Il existe deux désavantages à un rapprochement avec l’OTAN. L’un d’ordre politique et l’autre est d’ordre militaire. Politiquement, cela signifie que l’on se rallie à la partie nord-ouest de la planète, qui ferme les yeux devant son histoire d’exploitation, de crimes et de guerres. L’occident n’existe pas sans l’Europe occidentale, qui connaît et connaîtra des gouvernements auxquels participent des partis d’extrême droite. Par ailleurs, l’OTAN fait pression sur les gouvernements pour que ceux-ci ne signent pas le TIAN. Cela montre bien ce qui est en jeu lorsque l’on parle de neutralité.
Le récemment disparu Bruno Lezzi, un expert militaire qui travaillait pour la NZZ évoque le problème d’ordre militaire dans son ouvrage Von Feld zu Feld (D’un champ à un autre, ndlt). Cet ancien colonel d’état-major général s’opposait à ce que la Suisse fasse cavalier seul sur le plan militaire. Il note que les soldats de milice, qui rentrent chez eux après trois semaines, ne feraient que gêner l’OTAN et ses troupes. Lezzi disait au sujet de la neutralité : on ne doit en aucun cas nourrir l’espoir que le droit de la neutralité et le statut d’Etat neutre permettent une coopération de défense qui aurait un réel bénéfice en termes de sécurité. Selon lui, la seule option viable d’un point de vue militaire serait que la Suisse rejoigne l’OTAN, abandonnant ainsi le service de milice et la neutralité. En comparaison, l’abolition de l’armée ne serait pas moins réaliste.
Comme l’indique la nouvelle édition de l’étude Sécurité 2030 de l’EPFZ, 91% des personnes interrogées pensent que la neutralité est importante. N’oublions pas que l’OTAN est également synonyme du piège de la complicité. Et la Suisse serait presque tombée dans ce piège le 4 septembre 2009 à Kondoz, en Afghanistan. Des avions de chasse américains ont suivi des ordres allemands et ont bombardé un camion-citerne, tuant ainsi plus de cent civils, dont un grand nombre d’enfants. Les plans de l’armée et de l’OTAN prévoyaient qu’un détachement suisse rejoigne le commando allemand à Kondoz. C’est en partie grâce au GSsA que ces plans ne sont pas devenus réalité.
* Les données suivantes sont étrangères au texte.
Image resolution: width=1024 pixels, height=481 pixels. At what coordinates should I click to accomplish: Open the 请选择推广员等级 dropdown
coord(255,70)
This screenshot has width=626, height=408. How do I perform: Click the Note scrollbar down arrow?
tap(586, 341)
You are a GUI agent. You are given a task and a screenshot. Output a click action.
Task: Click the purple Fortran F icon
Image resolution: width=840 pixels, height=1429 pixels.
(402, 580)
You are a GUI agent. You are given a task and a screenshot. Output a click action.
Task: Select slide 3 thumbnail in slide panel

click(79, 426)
Miser sur l’ONU plutôt que sur l’OTAN
La neutralité suisse est en revanche compatible avec l’ONU, qui est neutre à l’échelle internationale. Seule une alliance des nations basée sur le droit international et en mesure d’appliquer celui-ci peut parvenir à ce que la paix règne dans le monde, ce qui constitue le but de toute personne de bonne foi. Ce qui valait pour la Suisse il y a 175 ans vaut encore aujourd’hui : seule une alliance mondiale peut garantir la paix et la sécurité, une alliance particulière, comme le Sonderbund, ne le peut pas. C’est ce qui constitue la différence entre l’alliance des Nations Unies, qui unit toute l’humanité, et l’alliance particulière qu’est l’OTAN, qui ne réunit que les pays riches du nord global. La participation à l’ONU doit aller de pair avec l’extension des bons offices et du corps d’aide en cas de catastrophe, le service civil à l’étranger et l’engagement pour la paix et le service en tant que casque bleu et béret bleu.
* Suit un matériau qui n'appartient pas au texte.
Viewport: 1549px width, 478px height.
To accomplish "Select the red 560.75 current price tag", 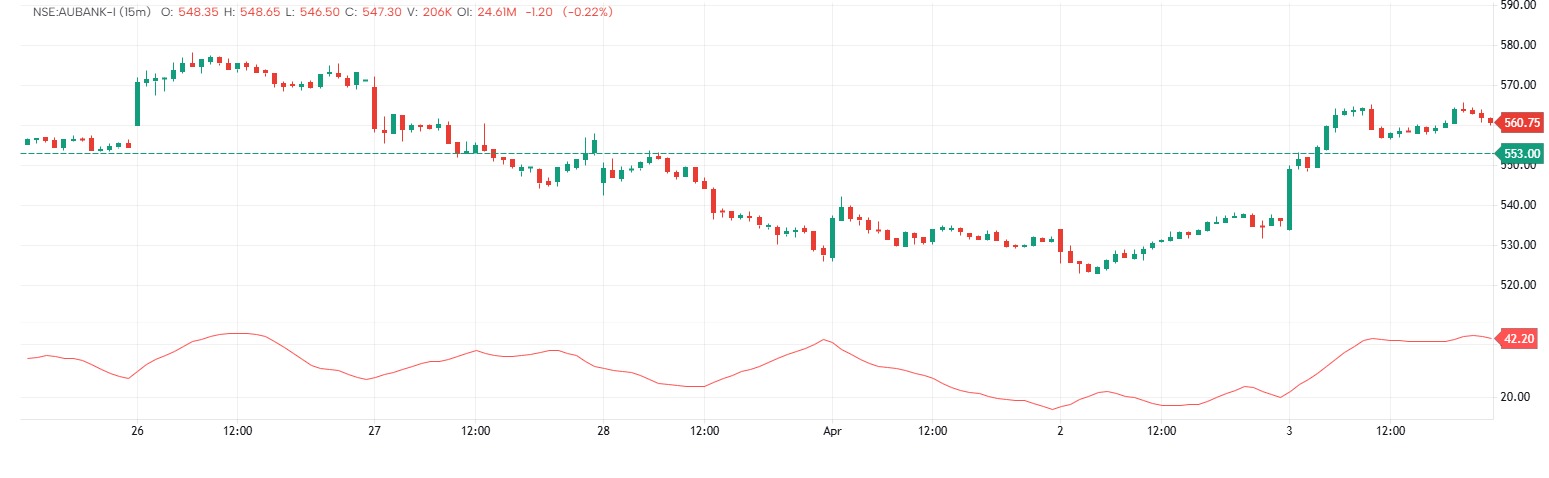I will coord(1520,123).
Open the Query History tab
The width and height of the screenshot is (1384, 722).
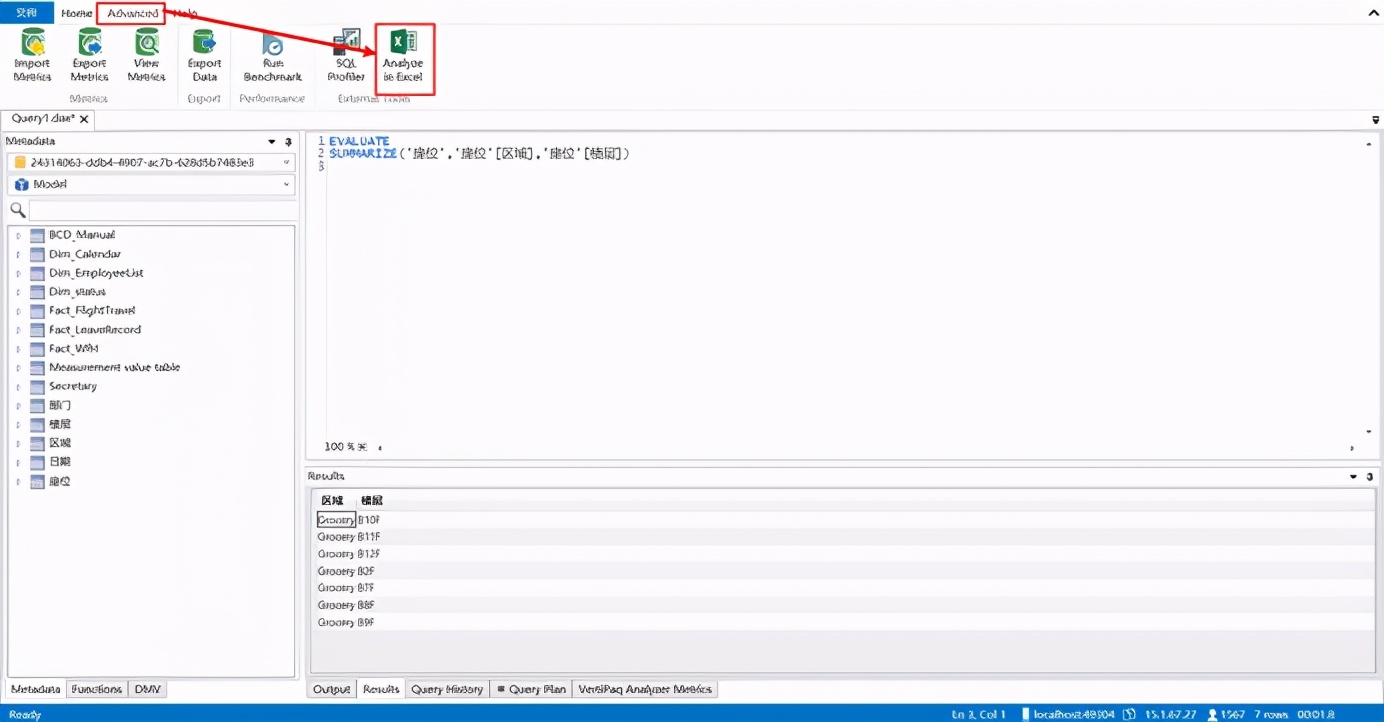447,689
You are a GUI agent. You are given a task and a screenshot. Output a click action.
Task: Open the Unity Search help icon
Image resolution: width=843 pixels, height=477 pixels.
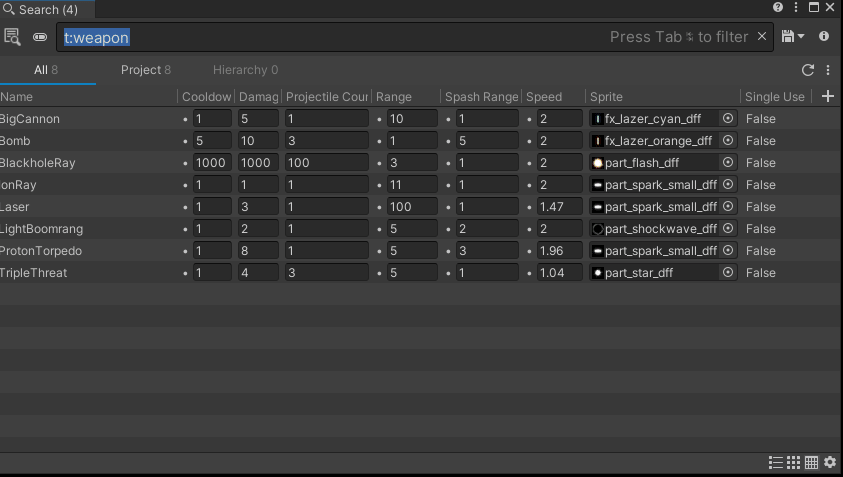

La contribution la plus importante que la Suisse peut faire à la paix mondiale est de renoncer à exporter des armes et à financer la production d’armement. Elle peut également s’engager pour des multinationales responsables et participer à un engagement mondial contre le réchauffement climatique. Celui-ci constitue en effet le plus grand risque sécuritaire pour la planète et l’humanité.